■ SELECTED EXCERPT
↓↓↓
Skip to main content

12 — Observability and Telemetry

Status: populated Last updated: 2026-04-18 Companion: 01 enterprise-architecture · 04 event-driven-architecture · 11 risks-and-tradeoffs · 13 security-compliance-tenancy · 18 testing-strategy-qa

Observability is not optional instrumentation — it is the operating substrate that lets Ghasi-eHealth prove clinical safety, correctness, availability, cost discipline, and tamper-evidence across 27 services and multiple offline surfaces.

1. Principles

#PrincipleConsequence
P1Three pillars, one correlation IDEvery log line, metric exemplar, and span carries trace_id, tenant_id, request_id, actor_id_hash.
P2Structured by defaultNo free-form production log strings. JSON, schema-validated, versioned (log_schema_version).
P3PHI never leaves the boundary unredactedRedaction is a library, not a discipline. Applied at emitter, verified at collector, re-verified at sink.
P4Tenant isolation extends to telemetryTenant-scoped dashboards, alerts, retention, export.
P5Sampling is policy, not accidentHead-based for hot paths; tail-based for errors/slow paths; 100 % for safety-critical (AI, prescribing, audit).
P6Cost is a first-class signalAI spend, egress, storage have SLOs like latency.
P7Offline is observable when it reconnectsDevice-side telemetry buffer with tamper-evident framing; reconciled on sync.
P8Events are the ledgerDomain events (see 04) are replayable; telemetry augments, not replaces.
P9Every alert is actionableAlerts carry a runbook slug, owner, and auto-remediation hook where applicable.
P10Privacy > curiosityWhen in doubt, drop the field. Patient wellbeing outranks debuggability.
↑↑↑
■ TASK REQUIREMENTS
a) In the observability and telemetry principles, what sampling level applies to safety-critical paths such as AI, prescribing, and audit?
b) Extend the observability and telemetry page past the last principle in its table, adding the section that would come next.

■ PROVIDED MATERIAL
↓↓↓
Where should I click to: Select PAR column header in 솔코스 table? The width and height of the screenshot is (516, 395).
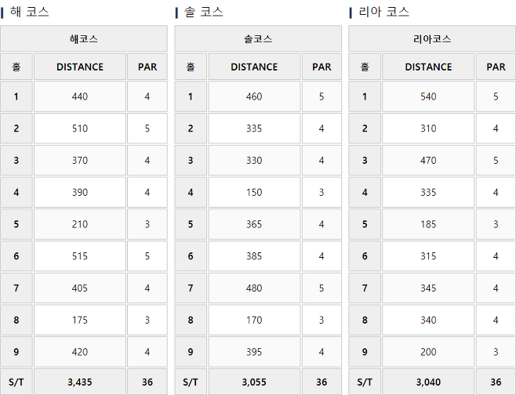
↑↑↑
■ RESPONSES TO THE TASKS
a) 100 % sampling.

b)
2. Reference stack

LayerTooling (normative)Notes
InstrumentationOpenTelemetry SDK (Node/TypeScript)Single vendor-neutral API.
CollectionOTel Collector (gateway + agent tiers)Redaction, tenant routing, sampling decisions.
LogsLoki (hot 14 d) → S3 + Parquet (cold 395 d)Labels: {service, env, region, severity, tenant_id}.
MetricsPrometheus (hot 30 d) → Mimir (13 mo)Remote-write from Collector.
TracesTempo (hot 7 d) → S3 (90 d, sampled)Exemplars link metrics → traces → logs.
DashboardsGrafana (per-tenant folders, RBAC)Stored as code in grafana/.
AlertsAlertmanager + PagerDuty + Slack #oncall-*Alerts declared in Git, PR-reviewed.
SLO engineSloth → Prometheus rulesGenerates burn-rate alerts.
Audit sinkaudit-service (append-only, WORM S3)Security/compliance only.
IncidentPagerDuty + Statuspage + incident-botAuto-declares, pulls runbook, opens bridge.

Services must not import vendor SDKs directly — they import @ghasi/telemetry which wraps OTel and enforces field contracts.

3. Correlation and context

3.1 Required context keys

Every telemetry signal includes the keys below where values exist. Absent values use null, never "".

KeyTypeSourceNotes
trace_idhex(32)W3C traceparentGenerated at edge if absent.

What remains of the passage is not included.